Work item:
From the records below, set down exactly the lines starting with the line that contains "Click drive icon of Datengrab D partition" and going on through the line that contains "Task: Click the red power exit icon". Nothing else is wanted.

━━━ Exercise data

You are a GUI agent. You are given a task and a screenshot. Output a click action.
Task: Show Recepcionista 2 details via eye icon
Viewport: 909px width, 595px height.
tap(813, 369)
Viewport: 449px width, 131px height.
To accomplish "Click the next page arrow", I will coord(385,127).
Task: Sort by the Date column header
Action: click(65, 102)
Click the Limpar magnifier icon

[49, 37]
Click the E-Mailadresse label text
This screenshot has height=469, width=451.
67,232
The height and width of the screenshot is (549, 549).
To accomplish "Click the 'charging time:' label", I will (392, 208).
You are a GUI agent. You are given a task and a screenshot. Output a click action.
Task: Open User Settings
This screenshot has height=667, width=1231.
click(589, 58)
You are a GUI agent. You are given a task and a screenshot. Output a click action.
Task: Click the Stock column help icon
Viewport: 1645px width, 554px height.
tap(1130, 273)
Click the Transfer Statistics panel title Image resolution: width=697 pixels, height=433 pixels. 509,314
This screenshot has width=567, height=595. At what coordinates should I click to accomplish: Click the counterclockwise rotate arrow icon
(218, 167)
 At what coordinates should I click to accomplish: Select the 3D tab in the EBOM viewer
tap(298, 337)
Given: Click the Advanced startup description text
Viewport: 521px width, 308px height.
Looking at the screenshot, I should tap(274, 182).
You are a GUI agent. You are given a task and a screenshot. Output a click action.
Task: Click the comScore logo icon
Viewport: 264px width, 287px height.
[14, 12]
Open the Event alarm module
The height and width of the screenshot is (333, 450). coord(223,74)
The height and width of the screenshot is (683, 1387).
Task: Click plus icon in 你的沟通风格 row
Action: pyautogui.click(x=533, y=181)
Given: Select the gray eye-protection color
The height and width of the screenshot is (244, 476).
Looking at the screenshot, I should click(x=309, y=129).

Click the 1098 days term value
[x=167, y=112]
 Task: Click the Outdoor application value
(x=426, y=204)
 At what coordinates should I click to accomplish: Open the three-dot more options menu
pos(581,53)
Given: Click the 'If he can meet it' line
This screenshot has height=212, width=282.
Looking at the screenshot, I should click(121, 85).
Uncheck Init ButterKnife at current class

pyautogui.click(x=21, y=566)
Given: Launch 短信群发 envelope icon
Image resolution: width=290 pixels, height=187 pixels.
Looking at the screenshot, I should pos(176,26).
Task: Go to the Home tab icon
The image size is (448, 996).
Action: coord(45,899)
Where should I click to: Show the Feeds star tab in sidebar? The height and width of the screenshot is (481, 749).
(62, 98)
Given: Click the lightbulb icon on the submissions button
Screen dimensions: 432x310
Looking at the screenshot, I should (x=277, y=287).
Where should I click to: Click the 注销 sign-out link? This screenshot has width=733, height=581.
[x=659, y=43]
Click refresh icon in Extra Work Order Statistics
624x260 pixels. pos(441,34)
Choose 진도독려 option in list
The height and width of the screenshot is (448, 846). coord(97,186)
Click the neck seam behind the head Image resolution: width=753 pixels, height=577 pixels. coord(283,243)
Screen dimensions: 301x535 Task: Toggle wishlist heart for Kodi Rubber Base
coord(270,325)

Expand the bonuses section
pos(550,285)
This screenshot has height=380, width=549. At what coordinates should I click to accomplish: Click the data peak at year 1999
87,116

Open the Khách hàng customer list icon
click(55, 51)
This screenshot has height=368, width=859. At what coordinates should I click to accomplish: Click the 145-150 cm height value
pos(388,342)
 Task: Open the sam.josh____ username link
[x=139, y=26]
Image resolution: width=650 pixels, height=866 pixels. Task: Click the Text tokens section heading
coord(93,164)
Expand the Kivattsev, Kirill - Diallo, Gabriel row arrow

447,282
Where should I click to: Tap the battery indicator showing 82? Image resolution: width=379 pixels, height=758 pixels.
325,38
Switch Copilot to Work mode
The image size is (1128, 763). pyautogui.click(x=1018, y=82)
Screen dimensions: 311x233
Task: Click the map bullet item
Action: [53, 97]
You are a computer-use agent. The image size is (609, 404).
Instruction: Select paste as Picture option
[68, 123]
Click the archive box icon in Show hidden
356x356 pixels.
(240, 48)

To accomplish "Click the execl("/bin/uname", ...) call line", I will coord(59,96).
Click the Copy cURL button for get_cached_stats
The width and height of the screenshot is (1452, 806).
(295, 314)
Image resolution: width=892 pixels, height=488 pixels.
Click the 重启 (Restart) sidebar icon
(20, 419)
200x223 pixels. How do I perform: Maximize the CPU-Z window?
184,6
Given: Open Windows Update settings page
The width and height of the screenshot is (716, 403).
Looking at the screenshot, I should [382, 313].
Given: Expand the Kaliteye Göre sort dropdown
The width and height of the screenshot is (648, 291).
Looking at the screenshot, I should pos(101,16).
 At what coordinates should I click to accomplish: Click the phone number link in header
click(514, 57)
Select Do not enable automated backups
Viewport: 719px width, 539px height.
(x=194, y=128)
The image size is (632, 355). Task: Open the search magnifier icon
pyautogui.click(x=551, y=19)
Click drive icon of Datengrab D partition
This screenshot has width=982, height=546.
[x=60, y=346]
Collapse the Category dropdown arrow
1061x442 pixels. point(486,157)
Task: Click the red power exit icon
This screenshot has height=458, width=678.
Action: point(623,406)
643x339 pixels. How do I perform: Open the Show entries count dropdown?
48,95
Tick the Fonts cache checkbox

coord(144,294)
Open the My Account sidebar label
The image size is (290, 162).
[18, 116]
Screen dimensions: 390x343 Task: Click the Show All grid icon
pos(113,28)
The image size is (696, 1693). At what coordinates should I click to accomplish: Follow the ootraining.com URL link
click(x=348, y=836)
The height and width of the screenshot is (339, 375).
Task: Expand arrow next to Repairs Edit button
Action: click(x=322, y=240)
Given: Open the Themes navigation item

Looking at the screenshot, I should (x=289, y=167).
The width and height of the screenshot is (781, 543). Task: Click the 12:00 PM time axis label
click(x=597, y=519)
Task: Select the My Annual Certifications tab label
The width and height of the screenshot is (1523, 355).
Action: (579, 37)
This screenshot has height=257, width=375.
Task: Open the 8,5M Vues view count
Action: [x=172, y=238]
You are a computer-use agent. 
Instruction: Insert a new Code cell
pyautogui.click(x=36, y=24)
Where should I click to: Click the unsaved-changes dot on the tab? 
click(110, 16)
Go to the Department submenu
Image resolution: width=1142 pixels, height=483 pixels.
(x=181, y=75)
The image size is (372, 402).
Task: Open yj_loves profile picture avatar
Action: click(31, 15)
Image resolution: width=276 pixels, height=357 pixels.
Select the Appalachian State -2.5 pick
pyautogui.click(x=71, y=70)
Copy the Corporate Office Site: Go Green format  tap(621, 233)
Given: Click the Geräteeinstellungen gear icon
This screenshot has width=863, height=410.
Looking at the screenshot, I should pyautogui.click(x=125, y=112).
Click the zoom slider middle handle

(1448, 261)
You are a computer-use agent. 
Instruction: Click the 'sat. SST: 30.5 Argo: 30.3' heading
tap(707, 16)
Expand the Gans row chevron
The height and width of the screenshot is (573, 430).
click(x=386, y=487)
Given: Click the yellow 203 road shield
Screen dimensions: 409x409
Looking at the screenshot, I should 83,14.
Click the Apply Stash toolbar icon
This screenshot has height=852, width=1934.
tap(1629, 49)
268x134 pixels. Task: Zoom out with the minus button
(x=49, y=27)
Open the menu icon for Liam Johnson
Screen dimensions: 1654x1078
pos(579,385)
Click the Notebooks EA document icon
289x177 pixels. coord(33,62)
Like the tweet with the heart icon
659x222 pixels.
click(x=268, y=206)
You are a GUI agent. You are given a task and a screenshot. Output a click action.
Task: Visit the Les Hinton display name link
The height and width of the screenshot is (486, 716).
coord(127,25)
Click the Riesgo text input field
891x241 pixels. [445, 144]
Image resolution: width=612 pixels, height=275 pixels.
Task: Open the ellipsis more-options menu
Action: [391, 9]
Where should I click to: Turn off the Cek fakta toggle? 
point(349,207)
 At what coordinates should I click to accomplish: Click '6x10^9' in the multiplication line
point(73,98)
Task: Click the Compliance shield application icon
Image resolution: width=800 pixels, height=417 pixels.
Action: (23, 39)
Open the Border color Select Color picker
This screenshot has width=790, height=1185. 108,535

━━━━━━

Answer area:
Click drive icon of Datengrab D partition
This screenshot has width=982, height=546.
[x=60, y=346]
Collapse the Category dropdown arrow
1061x442 pixels. point(486,157)
Task: Click the red power exit icon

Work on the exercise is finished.